June 26, 2020 / 8:03 PM / a month ago

Argentina tightens Buenos Aires lockdown as coronavirus cases surge

BUENOS AIRES (Reuters) - Argentina will extend and tighten a lockdown in and around Buenos Aires following a sharp rise in cases of the novel coronavirus in recent weeks, President Alberto Fernandez said on Friday.

FILE PHOTO - Workers wearing protective gear walk in the Villa 31 slum during the spread of the coronavirus disease (COVID-19) in Buenos Aires, Argentina May 6, 2020. Picture taken May 6, 2020. REUTERS/Agustin Marcarian

The South American country has done better than regional neighbors Brazil, Chile and Peru in controlling the pandemic overall. But it has seen a worrying recent spike in COVID-19 cases in the densely populated Argentine capital and surrounding Buenos Aires province.

Overall cases in the country have risen fivefold since late May, hitting over 50,000 on Thursday when there were 2,606 new confirmed daily cases. The death toll stands at over 1,150.

Fernandez said restrictions on movement in Buenos Aires that had previously eased would be tightened again next week due to the rise in infections. Lockdown measures were initially imposed on March 20 and previously extended until June 28.

Fernandez said the new tougher measures in Buenos Aires would last until July 17.

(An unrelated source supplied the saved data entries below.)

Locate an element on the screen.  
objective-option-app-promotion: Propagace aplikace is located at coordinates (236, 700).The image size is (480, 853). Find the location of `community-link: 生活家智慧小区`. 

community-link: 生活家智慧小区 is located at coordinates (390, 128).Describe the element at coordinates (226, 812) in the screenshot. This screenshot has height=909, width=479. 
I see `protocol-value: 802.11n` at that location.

“We need to gain time to guarantee that our health system is ready and can serve everyone,” Fernandez said. “The quarantine is a remedy for the pandemic, the only one we know of.”

As the grains producing country has looked to revive stalled economic growth, others regions have seen restrictions largely lifted. The area around Buenos Aires, where the vast majority of cases are focused, had also seen some easing.

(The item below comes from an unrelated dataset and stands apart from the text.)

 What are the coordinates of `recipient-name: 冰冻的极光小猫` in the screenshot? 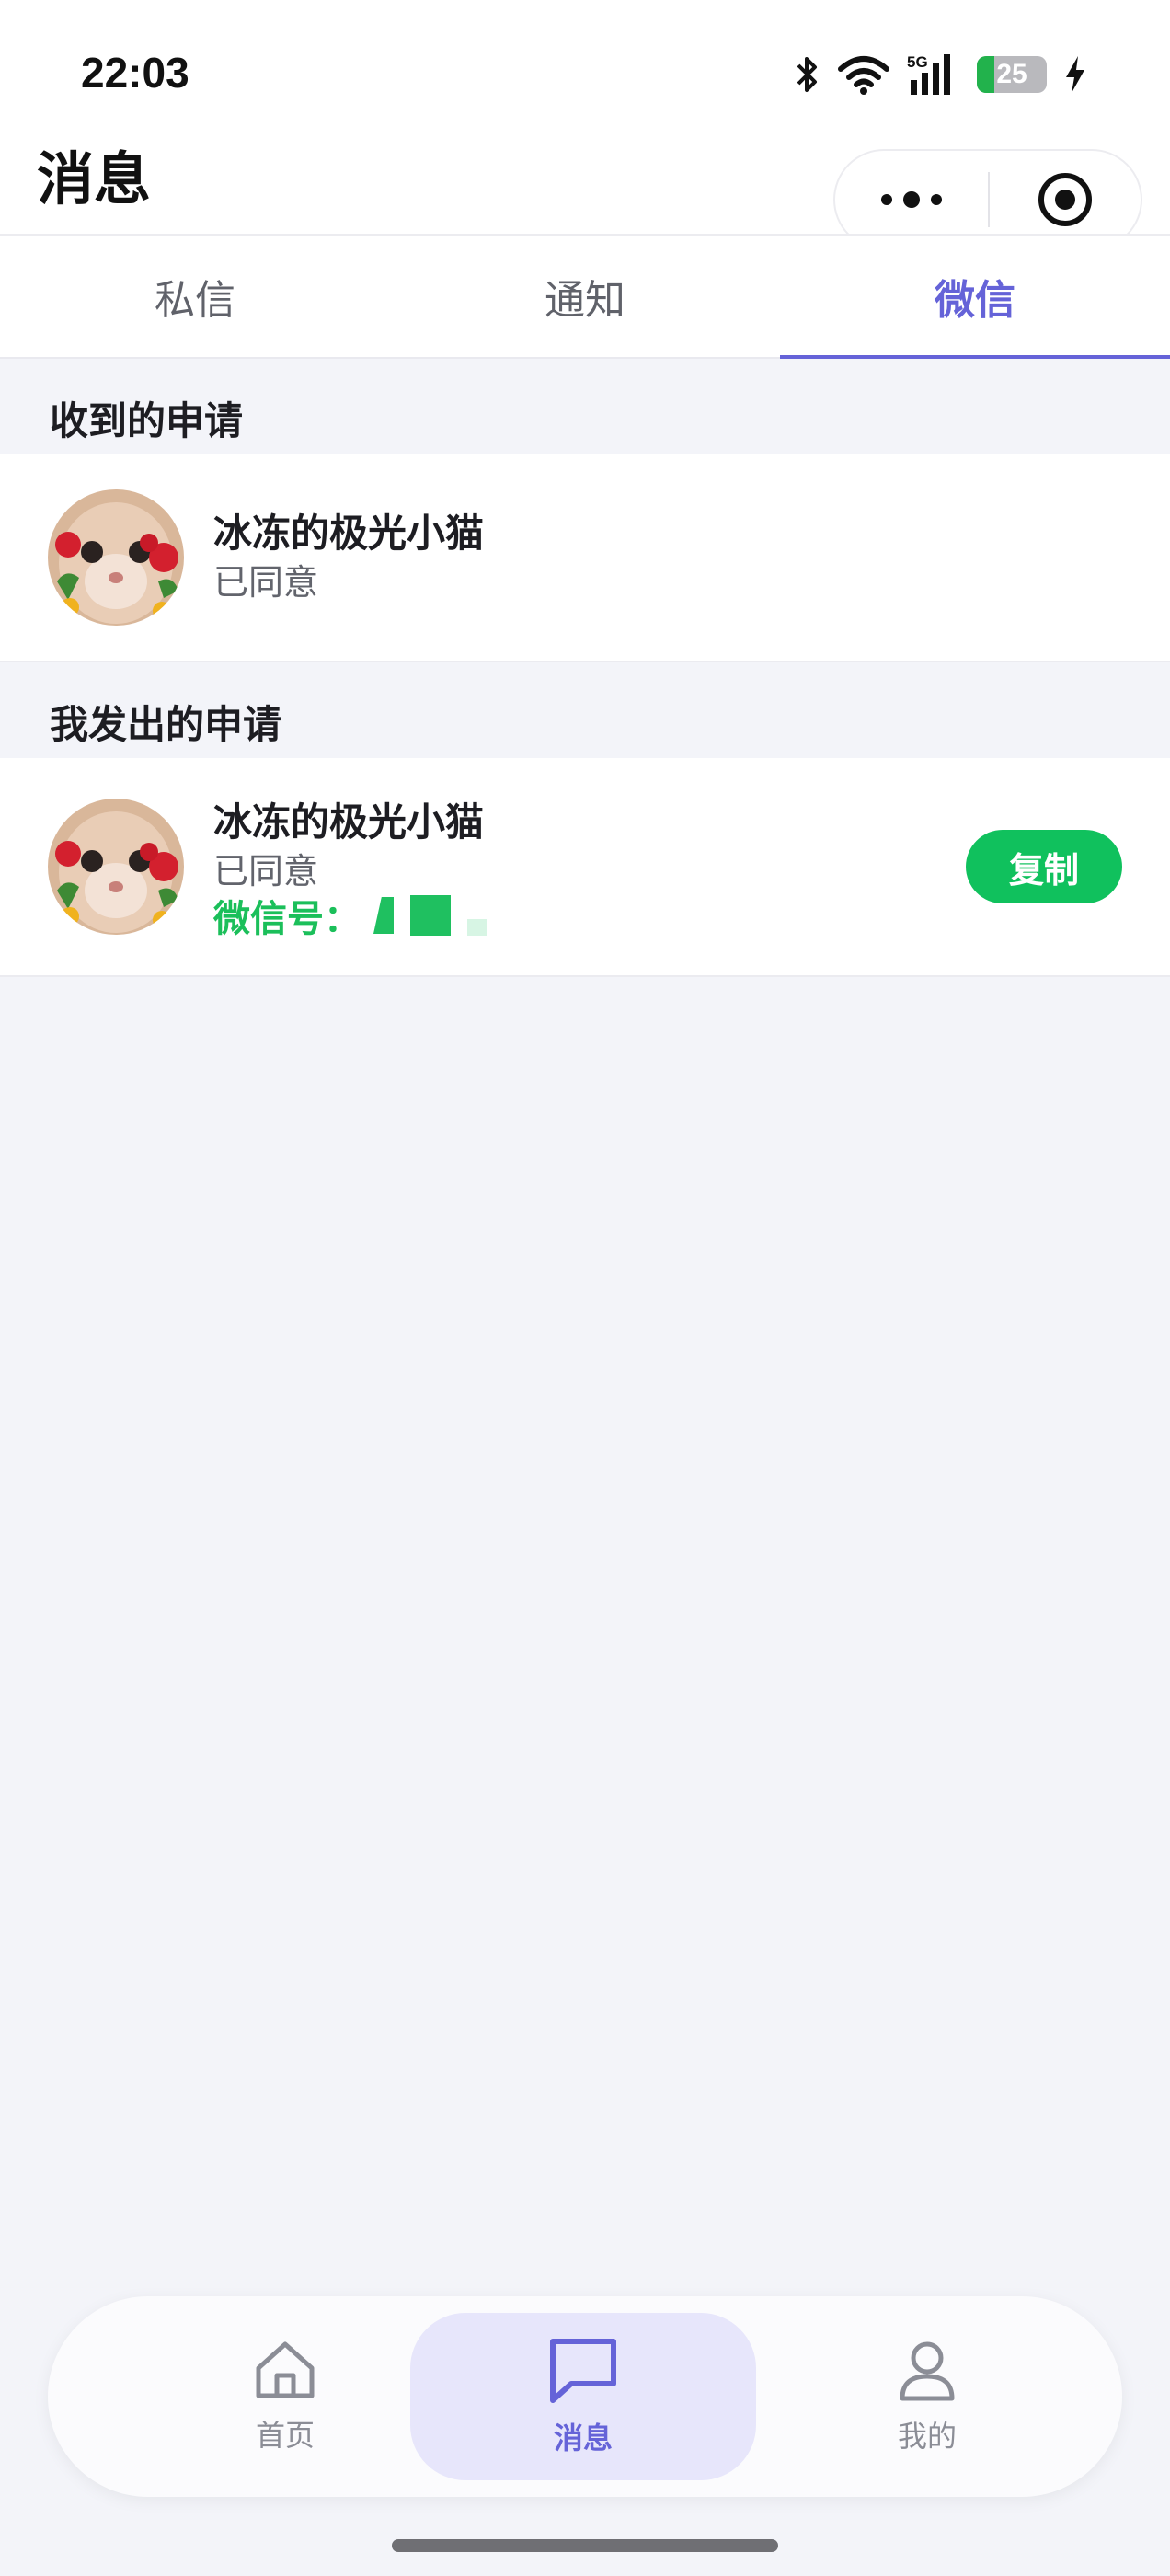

Fernandez urged people not to get angry at the lockdown, but rather at the disease, as he looked to head off discontent over the economic impact the health crisis has had on businesses, with forecasts of a near 10% economic contraction this year.

“The economy is deteriorating, but the economy will recover. What unfortunately we are not going to recover are those thousand Argentines who have left us,” he said.

“We know perfectly well that these decisions have an economic consequence,” he added. “I am not a fool. I listen fully to the problems of those who have a business, as well as independent and autonomous workers.”